这是我用来获取我认为你想要的输出的python:
import re
regex = r"(?=(?P<volume>\w+) (?P<state>o(?:n|ff)line)|(?P<options>(?:(?:root|\w+=\w+))+)|(?P<status>(?:(?:raid(?:_dp|4)|flex|cluster|64-bit))))[\w=]+"
test_str = ("2 entries were acted on.\n\n"
"Node: abc-01\n"
" Volume State Status Options\n"
" vol0 online raid_dp, flex root, guarantee=file, nvfail=on, space_slo=none\n"
" 64-bit\n\n"
"Node: abc-02\n"
" Volume State Status Options\n"
" vol0 online raid_dp, flex root, nvfail=on, space_slo=none, guarantee=none\n"
" 64-bit\n"
" asdfbw017_5_vol online raid4, flex nvfail=on, create_ucode=on, convert_ucode=on,\n"
" cluster schedsnapname=create_time, fractional_reserve=0,\n"
" 64-bit space_slo=none\n"
" asdfbw018_2_vol online raid4, flex nvfail=on, create_ucode=on, convert_ucode=on,\n"
" cluster schedsnapname=create_time, fractional_reserve=0,\n"
" 64-bit space_slo=none, guarantee=none\n"
"werwr_1_WINDOWS_1 online raid4, flex nvfail=on, create_ucode=on, convert_ucode=on,\n"
" cluster schedsnapname=create_time, fractional_reserve=0,\n"
" 64-bit space_slo=none\n"
"werwr_2_RHEL_2_vol online raid4, flex nvfail=on, create_ucode=on, convert_ucode=on,\n"
" cluster schedsnapname=create_time, fractional_reserve=0,\n"
" 64-bit space_slo=none\n"
"werwr_2_RHEL_1_vol online raid4, flex nvfail=on, create_ucode=on, convert_ucode=on,\n"
" cluster schedsnapname=create_time, fractional_reserve=0,\n"
" 64-bit space_slo=none, guarantee=none\n"
"werwr_1_WINDOWS_2 online raid4, flex nvfail=on, create_ucode=on, convert_ucode=on,\n"
" cluster schedsnapname=create_time, fractional_reserve=0,\n"
" 64-bit space_slo=none\n"
" werwr_1_ESX_2 online raid4, flex nvfail=on, create_ucode=on, convert_ucode=on,\n"
" cluster schedsnapname=create_time, fractional_reserve=0,\n"
" 64-bit space_slo=none\n"
" asdfbw018_1_vol online raid4, flex nvfail=on, create_ucode=on, convert_ucode=on,\n"
" cluster schedsnapname=create_time, fractional_reserve=0,\n"
" 64-bit space_slo=none\n"
" werwr_1_ESX_4 online raid4, flex nvfail=on, create_ucode=on, convert_ucode=on,\n"
" cluster schedsnapname=create_time, fractional_reserve=0,\n"
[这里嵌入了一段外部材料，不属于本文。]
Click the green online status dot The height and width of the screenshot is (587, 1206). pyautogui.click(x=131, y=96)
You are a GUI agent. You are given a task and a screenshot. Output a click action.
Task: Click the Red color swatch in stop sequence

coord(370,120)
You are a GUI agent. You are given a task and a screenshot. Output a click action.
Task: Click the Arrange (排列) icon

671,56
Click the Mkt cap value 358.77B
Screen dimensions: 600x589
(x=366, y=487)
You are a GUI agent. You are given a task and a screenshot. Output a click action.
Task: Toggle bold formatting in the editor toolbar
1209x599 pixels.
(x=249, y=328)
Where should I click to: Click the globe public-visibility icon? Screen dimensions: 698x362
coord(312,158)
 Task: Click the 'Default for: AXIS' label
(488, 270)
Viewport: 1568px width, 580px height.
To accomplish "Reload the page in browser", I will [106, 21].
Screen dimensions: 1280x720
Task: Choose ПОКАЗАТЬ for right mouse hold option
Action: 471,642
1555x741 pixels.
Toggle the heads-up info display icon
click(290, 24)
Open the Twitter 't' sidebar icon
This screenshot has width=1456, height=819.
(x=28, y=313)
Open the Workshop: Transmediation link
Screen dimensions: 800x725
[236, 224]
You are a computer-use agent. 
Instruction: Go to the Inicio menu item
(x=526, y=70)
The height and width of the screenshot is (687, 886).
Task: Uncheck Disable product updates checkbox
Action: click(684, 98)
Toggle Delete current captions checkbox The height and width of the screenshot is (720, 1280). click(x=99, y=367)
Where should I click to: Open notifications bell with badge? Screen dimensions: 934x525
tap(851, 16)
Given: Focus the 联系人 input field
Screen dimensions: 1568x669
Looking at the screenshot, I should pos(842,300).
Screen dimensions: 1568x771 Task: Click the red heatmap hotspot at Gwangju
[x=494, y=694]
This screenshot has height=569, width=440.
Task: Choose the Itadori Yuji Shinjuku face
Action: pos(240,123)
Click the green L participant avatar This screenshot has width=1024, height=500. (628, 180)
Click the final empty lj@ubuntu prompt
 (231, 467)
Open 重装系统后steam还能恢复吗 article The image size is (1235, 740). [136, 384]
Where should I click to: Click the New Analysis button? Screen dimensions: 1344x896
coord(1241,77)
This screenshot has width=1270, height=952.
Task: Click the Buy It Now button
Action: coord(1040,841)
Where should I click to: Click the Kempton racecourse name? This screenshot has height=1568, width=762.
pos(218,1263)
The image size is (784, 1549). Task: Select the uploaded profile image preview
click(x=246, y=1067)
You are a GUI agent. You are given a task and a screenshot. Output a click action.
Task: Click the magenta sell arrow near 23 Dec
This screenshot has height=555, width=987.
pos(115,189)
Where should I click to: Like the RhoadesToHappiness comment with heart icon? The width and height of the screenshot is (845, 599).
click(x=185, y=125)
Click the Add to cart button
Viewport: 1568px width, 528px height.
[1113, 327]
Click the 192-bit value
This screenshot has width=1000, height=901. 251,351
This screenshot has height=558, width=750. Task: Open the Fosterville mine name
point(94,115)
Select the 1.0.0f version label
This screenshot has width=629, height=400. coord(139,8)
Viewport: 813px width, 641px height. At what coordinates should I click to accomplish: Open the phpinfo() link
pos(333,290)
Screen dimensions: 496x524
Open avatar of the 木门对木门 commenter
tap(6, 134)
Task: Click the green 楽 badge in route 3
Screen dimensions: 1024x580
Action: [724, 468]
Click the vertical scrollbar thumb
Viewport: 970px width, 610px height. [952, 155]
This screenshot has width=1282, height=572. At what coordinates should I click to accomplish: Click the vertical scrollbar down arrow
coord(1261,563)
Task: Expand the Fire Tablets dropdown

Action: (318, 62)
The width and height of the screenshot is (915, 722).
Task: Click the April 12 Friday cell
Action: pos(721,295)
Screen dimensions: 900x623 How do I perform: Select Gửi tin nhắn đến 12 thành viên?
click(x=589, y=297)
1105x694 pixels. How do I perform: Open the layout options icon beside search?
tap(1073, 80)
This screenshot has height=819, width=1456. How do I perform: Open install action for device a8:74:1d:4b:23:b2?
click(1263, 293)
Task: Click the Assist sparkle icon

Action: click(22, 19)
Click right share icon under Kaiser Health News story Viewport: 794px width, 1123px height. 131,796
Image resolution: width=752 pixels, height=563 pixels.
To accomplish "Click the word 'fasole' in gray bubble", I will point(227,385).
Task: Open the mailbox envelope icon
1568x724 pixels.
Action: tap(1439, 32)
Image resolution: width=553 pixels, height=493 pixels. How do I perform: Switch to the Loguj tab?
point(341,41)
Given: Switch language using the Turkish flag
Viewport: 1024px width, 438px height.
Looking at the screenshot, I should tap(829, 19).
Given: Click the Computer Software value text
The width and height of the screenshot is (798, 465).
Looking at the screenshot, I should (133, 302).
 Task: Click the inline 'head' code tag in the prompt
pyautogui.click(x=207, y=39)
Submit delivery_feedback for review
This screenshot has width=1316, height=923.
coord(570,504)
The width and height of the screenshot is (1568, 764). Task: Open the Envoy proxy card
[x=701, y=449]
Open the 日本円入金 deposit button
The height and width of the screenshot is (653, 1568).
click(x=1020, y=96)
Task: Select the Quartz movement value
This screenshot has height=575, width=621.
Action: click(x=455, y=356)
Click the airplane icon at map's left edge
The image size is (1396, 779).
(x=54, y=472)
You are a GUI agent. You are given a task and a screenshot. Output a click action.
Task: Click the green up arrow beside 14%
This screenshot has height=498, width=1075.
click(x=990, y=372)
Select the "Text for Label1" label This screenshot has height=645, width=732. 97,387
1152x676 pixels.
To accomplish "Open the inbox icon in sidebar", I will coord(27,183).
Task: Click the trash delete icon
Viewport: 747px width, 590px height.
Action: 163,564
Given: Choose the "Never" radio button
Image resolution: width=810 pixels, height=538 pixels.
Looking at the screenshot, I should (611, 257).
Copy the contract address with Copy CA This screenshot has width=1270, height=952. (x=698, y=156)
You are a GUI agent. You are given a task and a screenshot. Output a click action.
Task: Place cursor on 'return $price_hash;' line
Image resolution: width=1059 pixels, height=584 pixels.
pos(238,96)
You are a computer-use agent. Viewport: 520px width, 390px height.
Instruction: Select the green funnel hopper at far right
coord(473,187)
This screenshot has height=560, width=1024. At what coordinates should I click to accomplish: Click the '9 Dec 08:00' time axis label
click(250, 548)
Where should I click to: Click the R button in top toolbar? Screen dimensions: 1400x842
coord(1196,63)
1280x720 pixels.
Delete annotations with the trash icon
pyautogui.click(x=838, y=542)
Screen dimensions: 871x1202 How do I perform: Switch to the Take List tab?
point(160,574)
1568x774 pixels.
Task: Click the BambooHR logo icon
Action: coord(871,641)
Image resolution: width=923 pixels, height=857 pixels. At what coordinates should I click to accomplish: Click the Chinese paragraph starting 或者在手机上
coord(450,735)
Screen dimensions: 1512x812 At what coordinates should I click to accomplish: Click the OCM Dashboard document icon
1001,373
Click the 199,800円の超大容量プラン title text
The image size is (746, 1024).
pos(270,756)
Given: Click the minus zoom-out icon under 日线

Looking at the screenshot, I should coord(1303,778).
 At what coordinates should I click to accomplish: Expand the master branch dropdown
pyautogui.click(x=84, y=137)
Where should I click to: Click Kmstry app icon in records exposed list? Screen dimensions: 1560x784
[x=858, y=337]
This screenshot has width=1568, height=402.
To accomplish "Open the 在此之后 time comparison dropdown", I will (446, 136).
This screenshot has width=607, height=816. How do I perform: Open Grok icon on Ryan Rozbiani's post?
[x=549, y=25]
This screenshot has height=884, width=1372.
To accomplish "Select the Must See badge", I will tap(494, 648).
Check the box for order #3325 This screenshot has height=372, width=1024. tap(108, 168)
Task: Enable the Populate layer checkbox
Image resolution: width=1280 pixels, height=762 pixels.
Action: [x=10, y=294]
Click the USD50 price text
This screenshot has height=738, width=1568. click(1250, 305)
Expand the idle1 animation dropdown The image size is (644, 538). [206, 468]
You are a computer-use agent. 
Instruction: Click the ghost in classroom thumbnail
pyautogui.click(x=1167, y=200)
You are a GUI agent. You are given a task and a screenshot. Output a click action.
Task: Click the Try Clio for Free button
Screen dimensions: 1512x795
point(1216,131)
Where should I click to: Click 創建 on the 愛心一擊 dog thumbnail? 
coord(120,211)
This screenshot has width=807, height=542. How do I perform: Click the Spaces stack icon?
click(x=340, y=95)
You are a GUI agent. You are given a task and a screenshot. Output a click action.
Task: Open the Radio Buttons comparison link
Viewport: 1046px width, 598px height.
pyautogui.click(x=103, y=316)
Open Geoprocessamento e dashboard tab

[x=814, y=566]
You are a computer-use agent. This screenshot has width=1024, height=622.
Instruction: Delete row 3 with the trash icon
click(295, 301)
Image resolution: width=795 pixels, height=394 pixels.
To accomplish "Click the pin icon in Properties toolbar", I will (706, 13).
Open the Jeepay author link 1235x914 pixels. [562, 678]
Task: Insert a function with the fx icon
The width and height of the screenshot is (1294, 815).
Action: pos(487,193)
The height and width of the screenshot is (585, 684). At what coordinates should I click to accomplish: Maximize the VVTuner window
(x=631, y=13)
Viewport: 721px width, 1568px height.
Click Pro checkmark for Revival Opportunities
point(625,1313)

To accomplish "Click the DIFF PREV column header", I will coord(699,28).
" 64-bit space_slo=none\n"
"werwr_1_W2K8_01 online raid4, flex nvfail=on, create_ucode=on, convert_ucode=on,\n"
" cluster schedsnapname=create_time, fractional_reserve=0,\n"
" 64-bit space_slo=none\n"
" asdfbw017_2_vol online raid4, flex nvfail=on, create_ucode=on, convert_ucode=on,\n"
" cluster schedsnapname=create_time, fractional_reserve=0,\n"
" 64-bit space_slo=none")
matches = re.finditer(regex, test_str, re.MULTILINE)
allData = {}
currentVolume = ""
for matchNum, match in enumerate(matches):
matchNum = matchNum + 1
volume = match.groupdict()['volume']
state = match.groupdict()['state']
options = match.groupdict()['options']
status = match.groupdict()['status']
if volume is not None:
currentVolume = volume
allData[volume] = {'state': [], 'options': [], 'status': []}
if status is not None:
allData[currentVolume]['status'].append(status)
if state is not None:
allData[currentVolume]['state'].append(state)
if options is not None:
allData[currentVolume]['options'].append(options)
print(allData)
一个卷的样本输出:
{'werwr_1_ESX_2': {'options': ['nvfail=on', 'create_ucode=on', 'convert_ucode=on', 'schedsnapname=create_time', 'fractional_reserve=0', 'space_slo=none'], 'status': ['raid4', 'flex', 'cluster', '64-bit'], 'state': ['online']}
查看here
修改强>
问题编辑完成后,我设法得到了以下信息:
(?P<volume>\w+)\s+(?P<state>o(?:n|ff)line)\s+(?:(?P<raid>raid\w+),\s+)?(?P<flex>flex)?(?:.*?(?:(?P<root>root)|guarantee=(?P<guarantee>\w+)))*
查看here
它仍然使用分组(特别是对于根|保证部分)而不是假设它们的顺序,但现在应该在一次匹配中做你想要的。